In their effort to combat vaccine hesitancy, Mississippi health equity officials have trained barbers and hairstylists as community health advocates, partnered with historically black colleges and universities and given resources to community health centers to get more traction locally. As Chigozie Udemgba, the Mississippi health department’s director of health equity, puts it, the key has been “bringing vaccines to the community instead of standing outside the community and expecting people to show up.”
About 60 barbers and hairstylists statewide signed up to be health advocates with the federally backed “Shots at the Shop” initiative, he said. That number includes Damion Portis, owner of Klean Jokers Master Barber Arts Studio in Jackson, the state’s capital. Portis provided state-sponsored blood pressure screenings in his shop even before the pandemic began. After vaccinations became available, this approach evolved into a way to tackle vaccine hesitancy.
“I hear my people’s concerns. I hear their confusion. I hear the myths. I hear the misinformation as well as the good information,” Portis said at a media event explaining his work. “It’s not a vaccine-hesitation-shaming type of thing, but it’s about freely giving information to your clients that would benefit them and allowing them to make the choice that they choose.”
Heath continues to think about how Clayton County’s health department can boost vaccinations. When a ProPublica reporter told her about Mississippi’s barber health advocates, she expressed interest in trying that in Clayton.
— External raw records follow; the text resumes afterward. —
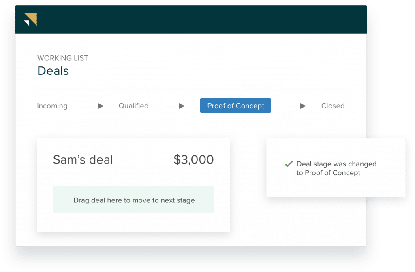This screenshot has height=272, width=415.
Task: Click the divider line under Deals heading
Action: coord(190,89)
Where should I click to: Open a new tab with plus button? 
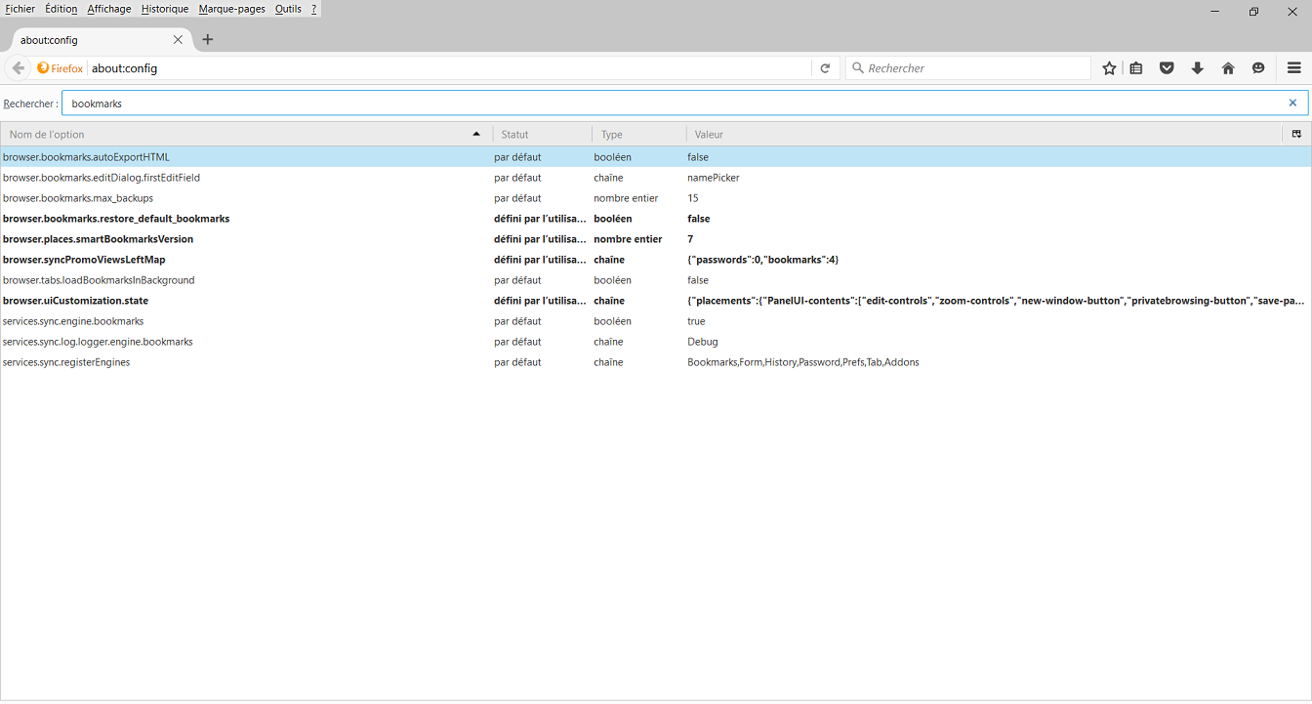click(x=207, y=40)
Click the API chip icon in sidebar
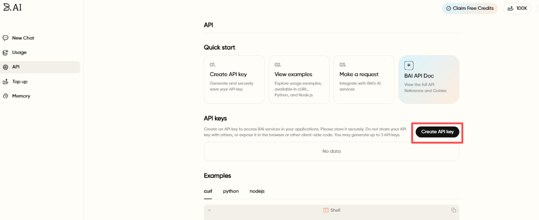This screenshot has width=539, height=220. [6, 67]
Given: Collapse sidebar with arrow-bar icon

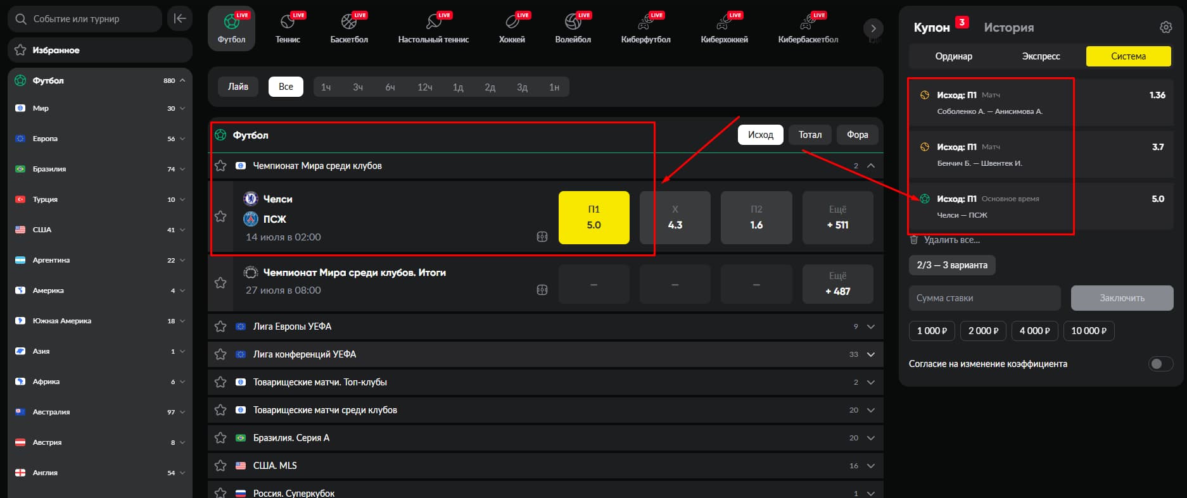Looking at the screenshot, I should (x=180, y=19).
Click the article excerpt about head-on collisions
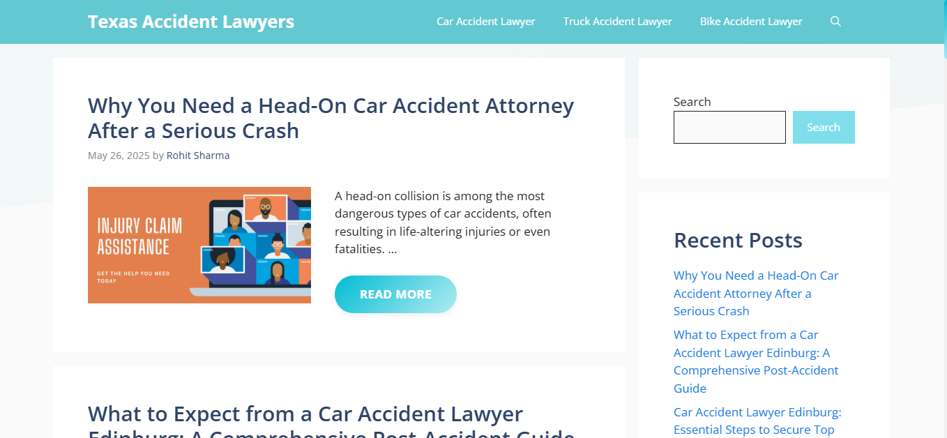This screenshot has width=947, height=438. pyautogui.click(x=443, y=222)
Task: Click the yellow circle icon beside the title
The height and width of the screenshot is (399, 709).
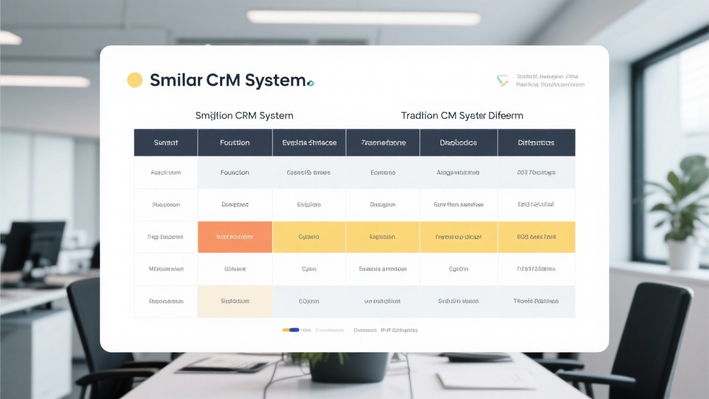Action: (x=135, y=80)
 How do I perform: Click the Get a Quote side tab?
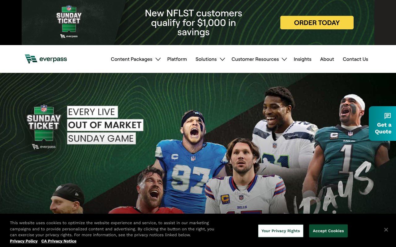[382, 124]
This summer, Clayton County’s health department received a $2 million, two-year federal health literacy grant, which is intended for COVID-related marketing, surveying and education efforts. According to the plan, the department will partner with community organizations to distribute information on COVID-19 protection and train medical professionals on how to communicate with patients. The department did not answer ProPublica’s questions on who exactly it will partner with and what work it has accomplished through this grant so far.
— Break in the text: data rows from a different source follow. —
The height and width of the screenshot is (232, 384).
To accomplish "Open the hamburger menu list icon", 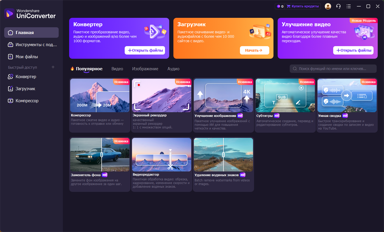I will click(x=348, y=6).
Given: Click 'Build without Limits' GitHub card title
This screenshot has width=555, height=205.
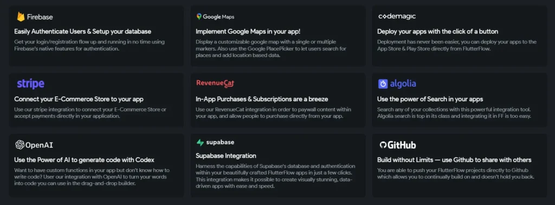Looking at the screenshot, I should pos(454,159).
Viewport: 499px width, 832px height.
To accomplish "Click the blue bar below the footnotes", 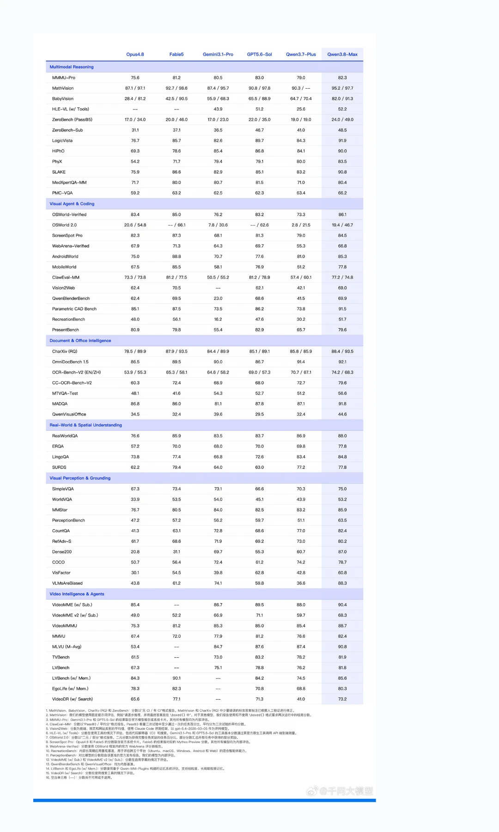I will 204,800.
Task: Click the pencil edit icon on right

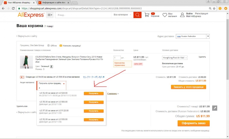Action: 215,108
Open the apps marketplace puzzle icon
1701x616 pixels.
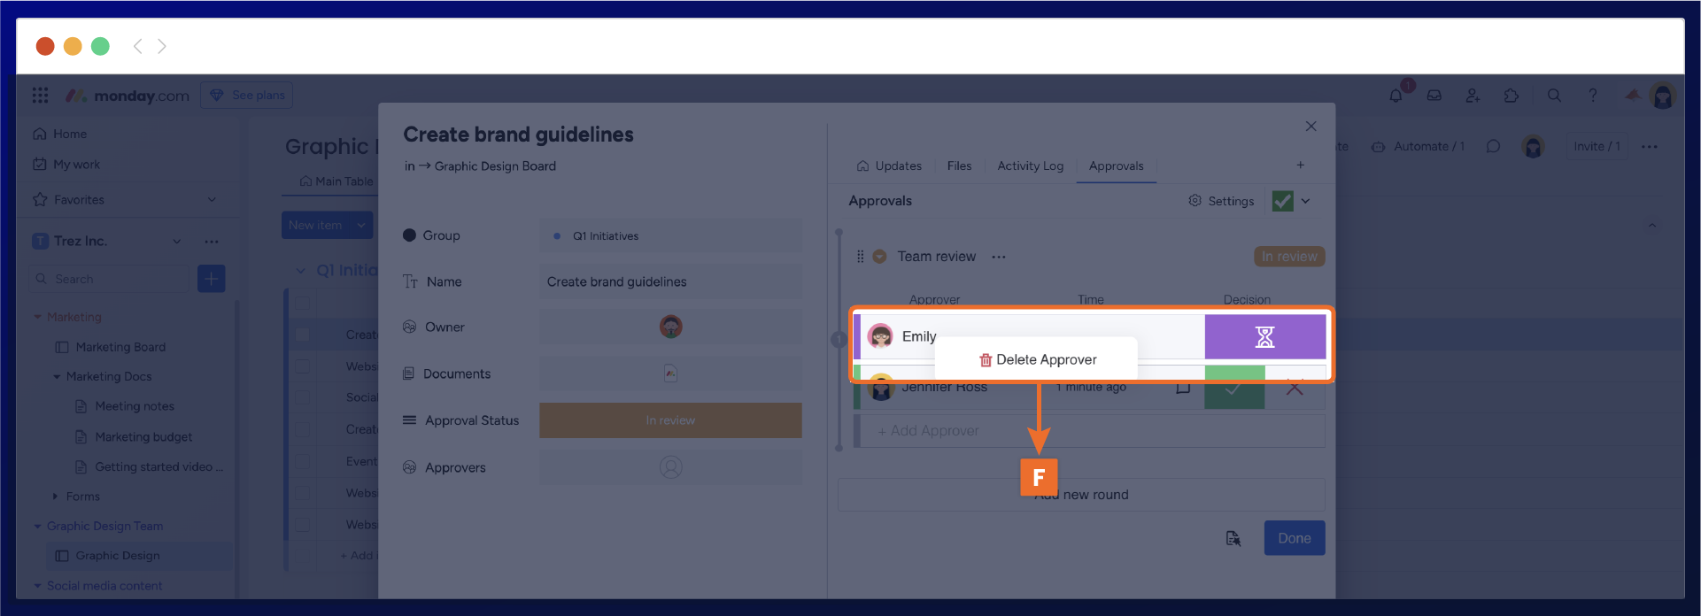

Lisa Diane White, a Clayton County resident who works in HIV prevention, knows the importance of individual relationships to change minds, especially in the absence of established health infrastructure. She’s firsthand proof that it can work.
When White had questions about the COVID-19 vaccine, she looked to Black women in science for the answers. She found an online seminar from Kizzmekia Corbett, the Black immunologist who developed the research behind the Moderna COVID-19 vaccine.
In early March, two months after watching the seminar, White got her first dose. Now, she is the trusted source for many of her family members and friends, pushing her sister and mother to register for vaccinations when she did.
“People are not getting good medical care. They may have not ever had a good history of medical care. And so you just don’t have this trusted source. You don’t have a family doctor from back in the day that understands the research or any of those things,” said White, who is also part of a team at Georgia State University investigating COVID testing attitudes among Black people in Atlanta.
“All of those things lead to hesitancy, reluctance and downright non-participation.”